The authors have vigorously reviewed the evidence from India and many East Asian countries, however, they did not comment on the situation in West Asia. Traditional Persian medicine (TPM) is one of the oldest comprehensive schools of medicine, with a history of more than 7000 years which is practiced in the Middle East and India widely today. It is a Hikmat (philosophy)-based holistic medical school based on humoral medicine, including the theory of mizadj (temperament) as well.2 Introducing the genius sages, such as Avicenna (980–1037 AD)3 and Rhazes (865–925 AD),4 TPM has played an important role in the progression of medical sciences across the world.

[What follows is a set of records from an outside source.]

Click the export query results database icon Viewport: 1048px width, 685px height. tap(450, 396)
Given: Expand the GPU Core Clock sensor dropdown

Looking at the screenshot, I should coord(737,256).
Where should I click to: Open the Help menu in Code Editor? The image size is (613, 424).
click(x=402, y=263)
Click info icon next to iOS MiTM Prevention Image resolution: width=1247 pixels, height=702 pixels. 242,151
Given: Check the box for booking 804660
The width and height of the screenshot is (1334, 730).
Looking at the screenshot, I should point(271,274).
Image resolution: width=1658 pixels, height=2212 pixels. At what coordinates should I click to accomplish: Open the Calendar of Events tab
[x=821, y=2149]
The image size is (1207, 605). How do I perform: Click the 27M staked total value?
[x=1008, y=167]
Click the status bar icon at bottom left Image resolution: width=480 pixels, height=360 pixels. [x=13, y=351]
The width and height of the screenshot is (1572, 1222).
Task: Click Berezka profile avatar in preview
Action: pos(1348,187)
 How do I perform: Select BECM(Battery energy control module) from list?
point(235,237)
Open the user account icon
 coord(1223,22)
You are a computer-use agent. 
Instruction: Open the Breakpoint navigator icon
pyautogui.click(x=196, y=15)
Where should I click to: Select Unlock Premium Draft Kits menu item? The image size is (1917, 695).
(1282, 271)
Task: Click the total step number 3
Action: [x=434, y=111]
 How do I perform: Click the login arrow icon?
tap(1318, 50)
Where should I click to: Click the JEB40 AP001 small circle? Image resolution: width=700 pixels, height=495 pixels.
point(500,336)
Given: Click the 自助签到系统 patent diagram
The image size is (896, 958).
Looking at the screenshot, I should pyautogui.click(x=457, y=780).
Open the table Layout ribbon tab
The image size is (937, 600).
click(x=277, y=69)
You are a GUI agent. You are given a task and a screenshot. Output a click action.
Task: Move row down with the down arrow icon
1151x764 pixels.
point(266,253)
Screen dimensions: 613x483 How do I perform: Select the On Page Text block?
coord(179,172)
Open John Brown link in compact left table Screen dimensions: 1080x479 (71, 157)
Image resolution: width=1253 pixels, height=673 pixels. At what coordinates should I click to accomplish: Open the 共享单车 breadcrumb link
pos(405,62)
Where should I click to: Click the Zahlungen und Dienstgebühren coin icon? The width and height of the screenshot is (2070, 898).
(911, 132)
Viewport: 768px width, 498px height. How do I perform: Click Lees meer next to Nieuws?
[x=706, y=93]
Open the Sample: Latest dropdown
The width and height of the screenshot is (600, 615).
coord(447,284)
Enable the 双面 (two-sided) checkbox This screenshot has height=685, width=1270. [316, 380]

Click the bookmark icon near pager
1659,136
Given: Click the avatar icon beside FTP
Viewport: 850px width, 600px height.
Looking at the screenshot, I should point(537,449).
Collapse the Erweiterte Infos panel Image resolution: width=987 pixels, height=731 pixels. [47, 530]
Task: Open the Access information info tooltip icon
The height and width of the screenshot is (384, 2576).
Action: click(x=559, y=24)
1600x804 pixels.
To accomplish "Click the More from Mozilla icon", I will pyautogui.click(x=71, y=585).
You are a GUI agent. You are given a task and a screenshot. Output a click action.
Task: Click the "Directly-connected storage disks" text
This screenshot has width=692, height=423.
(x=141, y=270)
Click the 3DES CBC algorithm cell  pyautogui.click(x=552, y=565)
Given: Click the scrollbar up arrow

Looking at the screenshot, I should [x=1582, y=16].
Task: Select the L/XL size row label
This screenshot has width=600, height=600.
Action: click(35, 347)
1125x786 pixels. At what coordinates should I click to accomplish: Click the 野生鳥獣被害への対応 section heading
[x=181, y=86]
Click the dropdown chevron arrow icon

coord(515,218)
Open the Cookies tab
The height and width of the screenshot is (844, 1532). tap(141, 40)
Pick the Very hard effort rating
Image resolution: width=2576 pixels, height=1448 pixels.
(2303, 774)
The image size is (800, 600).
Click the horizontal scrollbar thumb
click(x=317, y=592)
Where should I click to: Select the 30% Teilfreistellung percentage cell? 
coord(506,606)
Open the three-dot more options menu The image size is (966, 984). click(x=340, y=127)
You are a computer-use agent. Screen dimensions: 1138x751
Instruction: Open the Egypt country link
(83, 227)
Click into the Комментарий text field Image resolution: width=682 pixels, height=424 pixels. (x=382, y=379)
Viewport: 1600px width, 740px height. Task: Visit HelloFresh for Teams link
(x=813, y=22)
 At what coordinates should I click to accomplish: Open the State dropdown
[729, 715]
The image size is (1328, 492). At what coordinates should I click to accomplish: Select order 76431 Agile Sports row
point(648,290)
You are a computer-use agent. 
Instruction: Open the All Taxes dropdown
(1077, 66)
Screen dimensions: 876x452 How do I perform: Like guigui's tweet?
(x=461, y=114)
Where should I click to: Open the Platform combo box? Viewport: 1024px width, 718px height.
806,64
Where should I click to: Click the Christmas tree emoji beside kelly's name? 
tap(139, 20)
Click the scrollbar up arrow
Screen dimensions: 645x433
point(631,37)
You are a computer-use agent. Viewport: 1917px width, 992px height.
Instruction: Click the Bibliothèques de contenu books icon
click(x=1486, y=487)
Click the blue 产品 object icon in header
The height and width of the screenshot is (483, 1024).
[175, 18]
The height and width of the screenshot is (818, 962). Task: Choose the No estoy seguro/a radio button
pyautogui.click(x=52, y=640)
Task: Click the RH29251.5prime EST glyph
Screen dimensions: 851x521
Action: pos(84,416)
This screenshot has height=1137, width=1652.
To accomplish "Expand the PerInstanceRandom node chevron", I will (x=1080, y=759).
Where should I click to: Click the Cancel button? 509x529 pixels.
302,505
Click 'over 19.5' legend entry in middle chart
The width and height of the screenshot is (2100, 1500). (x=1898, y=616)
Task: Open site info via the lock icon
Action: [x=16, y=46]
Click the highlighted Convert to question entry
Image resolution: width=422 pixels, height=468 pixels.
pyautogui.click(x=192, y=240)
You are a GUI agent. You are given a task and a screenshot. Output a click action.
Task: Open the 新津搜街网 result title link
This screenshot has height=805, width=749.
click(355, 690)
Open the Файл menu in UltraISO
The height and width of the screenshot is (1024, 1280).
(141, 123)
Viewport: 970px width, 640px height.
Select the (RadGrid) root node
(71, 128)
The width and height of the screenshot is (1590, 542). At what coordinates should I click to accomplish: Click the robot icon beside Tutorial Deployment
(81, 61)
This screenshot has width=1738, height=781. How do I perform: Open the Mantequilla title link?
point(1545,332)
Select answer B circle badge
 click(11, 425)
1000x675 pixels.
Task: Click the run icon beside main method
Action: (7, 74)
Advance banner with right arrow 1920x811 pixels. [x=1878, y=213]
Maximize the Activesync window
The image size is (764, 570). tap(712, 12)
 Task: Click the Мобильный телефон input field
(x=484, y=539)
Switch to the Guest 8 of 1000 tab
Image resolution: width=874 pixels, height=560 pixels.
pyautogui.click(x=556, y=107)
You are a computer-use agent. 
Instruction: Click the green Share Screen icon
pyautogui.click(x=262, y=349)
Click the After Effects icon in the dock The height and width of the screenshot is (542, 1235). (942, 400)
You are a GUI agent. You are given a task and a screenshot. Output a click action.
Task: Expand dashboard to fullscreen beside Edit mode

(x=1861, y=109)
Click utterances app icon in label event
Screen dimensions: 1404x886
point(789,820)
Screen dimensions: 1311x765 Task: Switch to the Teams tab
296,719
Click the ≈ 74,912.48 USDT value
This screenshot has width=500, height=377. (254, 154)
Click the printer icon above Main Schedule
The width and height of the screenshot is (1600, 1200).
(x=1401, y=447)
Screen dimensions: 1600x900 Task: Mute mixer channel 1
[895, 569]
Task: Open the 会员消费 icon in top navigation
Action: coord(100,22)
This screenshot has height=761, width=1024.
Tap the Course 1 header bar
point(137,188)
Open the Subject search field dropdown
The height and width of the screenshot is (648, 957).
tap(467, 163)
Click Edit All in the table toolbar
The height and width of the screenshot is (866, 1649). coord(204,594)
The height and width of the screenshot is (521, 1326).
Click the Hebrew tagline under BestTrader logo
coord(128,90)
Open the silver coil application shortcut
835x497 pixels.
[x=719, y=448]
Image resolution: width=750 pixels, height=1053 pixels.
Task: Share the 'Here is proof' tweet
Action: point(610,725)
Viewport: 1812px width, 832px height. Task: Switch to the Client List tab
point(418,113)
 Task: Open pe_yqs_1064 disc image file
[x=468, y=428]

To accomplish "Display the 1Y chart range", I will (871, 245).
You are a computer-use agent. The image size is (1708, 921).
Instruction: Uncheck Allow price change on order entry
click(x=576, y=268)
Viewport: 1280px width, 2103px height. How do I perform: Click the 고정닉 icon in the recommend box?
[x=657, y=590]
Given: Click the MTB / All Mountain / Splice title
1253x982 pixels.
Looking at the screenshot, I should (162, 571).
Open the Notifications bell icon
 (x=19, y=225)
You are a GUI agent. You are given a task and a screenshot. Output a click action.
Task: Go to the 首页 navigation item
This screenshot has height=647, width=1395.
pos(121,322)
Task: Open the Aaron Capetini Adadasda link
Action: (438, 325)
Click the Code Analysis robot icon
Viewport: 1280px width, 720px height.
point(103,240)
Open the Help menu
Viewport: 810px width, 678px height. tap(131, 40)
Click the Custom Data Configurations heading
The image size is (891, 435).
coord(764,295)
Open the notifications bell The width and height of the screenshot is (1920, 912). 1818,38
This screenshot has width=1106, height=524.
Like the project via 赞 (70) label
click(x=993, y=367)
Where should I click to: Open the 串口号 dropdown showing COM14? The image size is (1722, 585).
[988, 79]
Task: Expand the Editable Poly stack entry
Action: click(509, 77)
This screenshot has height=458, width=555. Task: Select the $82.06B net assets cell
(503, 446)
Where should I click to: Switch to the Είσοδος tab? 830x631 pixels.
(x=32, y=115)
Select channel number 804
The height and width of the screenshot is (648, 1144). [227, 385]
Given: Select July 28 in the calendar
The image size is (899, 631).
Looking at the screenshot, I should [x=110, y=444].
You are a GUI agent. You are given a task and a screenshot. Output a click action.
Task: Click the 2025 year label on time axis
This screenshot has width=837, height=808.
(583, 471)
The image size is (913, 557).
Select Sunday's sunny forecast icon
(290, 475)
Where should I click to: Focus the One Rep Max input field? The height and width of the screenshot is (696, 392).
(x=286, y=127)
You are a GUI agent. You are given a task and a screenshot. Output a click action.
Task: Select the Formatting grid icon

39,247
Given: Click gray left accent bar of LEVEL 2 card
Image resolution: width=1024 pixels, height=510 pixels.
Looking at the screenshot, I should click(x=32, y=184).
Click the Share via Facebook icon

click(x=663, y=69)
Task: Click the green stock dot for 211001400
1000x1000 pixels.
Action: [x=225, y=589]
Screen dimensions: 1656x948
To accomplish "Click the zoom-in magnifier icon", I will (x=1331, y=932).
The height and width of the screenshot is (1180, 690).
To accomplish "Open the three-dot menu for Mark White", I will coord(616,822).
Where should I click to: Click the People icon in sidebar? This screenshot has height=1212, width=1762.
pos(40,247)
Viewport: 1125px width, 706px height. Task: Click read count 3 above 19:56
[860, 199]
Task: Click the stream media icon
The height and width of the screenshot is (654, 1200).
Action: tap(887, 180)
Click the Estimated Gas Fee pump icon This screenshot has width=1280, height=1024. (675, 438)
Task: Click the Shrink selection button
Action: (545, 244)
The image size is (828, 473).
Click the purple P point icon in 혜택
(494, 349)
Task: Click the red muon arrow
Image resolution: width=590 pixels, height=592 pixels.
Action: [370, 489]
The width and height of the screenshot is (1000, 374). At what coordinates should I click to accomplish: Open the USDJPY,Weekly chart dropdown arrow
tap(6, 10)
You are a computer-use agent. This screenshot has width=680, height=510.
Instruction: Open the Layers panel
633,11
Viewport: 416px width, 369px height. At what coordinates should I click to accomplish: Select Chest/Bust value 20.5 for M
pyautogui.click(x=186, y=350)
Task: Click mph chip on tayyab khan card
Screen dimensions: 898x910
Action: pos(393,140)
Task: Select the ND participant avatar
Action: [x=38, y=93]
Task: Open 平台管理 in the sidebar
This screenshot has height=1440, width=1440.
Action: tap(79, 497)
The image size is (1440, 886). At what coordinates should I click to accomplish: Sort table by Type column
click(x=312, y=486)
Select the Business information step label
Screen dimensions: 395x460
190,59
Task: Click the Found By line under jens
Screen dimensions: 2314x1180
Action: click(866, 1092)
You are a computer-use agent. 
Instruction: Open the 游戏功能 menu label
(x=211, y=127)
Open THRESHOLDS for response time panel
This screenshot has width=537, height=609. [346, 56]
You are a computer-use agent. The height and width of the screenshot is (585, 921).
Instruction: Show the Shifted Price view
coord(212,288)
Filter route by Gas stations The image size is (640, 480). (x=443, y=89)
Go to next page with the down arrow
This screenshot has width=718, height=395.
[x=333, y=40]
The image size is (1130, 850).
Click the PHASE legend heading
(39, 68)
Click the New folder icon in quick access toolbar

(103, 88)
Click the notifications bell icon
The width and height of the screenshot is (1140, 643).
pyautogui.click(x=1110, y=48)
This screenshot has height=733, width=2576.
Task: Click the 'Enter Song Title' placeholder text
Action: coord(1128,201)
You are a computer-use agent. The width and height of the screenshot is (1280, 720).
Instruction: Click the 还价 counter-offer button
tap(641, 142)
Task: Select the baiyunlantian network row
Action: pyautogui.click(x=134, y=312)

There is an observed increasing trend of CAM usage in Asian countries, including West Asian countries and in the Middle East, for various acute and chronic ailments.5,6 This increase in use of traditional medicines, along with widely accepted belief that herbal therapy is totally harmless, has resulted in increasingly greater occurrence of liver injuries caused by these remedies. For instance, in our center, we have faced few hepatotoxicity cases due to inappropriate consumption of borage (Echium amoenum) resulting in hepatic failure and hospital admission. It is worthy of mention that based on the temperamental viewpoint in TPM, many of the hepatotoxic herbs, such as E. amoenum, possess hot and dry nature, which can increase the liver enzymes – even causing liver failure.
As mentioned correctly by Philips et al.,1 one of the major limitations in identifying these side effects is absence of labeling that mentions the ingredient and component details of the remedies. A national survey in Iran revealed that a considerable portion of medicinal plants available in the market are faced with ambiguous identification, contamination, and adulteration.7 These problems occur mainly in traditional herbal shops (Attari), which are also the most common source of medicinal herb delivery and often present their products in a disordered and messy set-up (Fig. 1).
In the past decade, Iran has started a new model of promoting evidence-based traditional medicine. Many research centers are working on providing evidence for the effectiveness of these remedies.8 Realizing the personal nature of disease in the philosophy of TPM, the target is to find which drug is effective for which patient. Knowing the temperaments of the patients is one of the mainstays in this approach.
The Ministry of Health and Medical Education in Iran has established a specialized office to promote the use of TPM while supervising the practice and products. The main mission is to provide the remedies with good manufacturing practice and under strict control within the industry (Fig. 2). New legislation and regulatory processes have been issued by the health authorities in recent years and active supervision is currently running in Iran. Hence, there is still a long way to go until we reach a desirable state in the healthcare delivery of CAM.
Abbreviations
- CAM:
complementary and alternative medicine
- DILI:
drug-induced liver injury
- TPM:
traditional Persian medicine
Declarations
Conflict of interest
The authors have no conflict of interests related to this publication.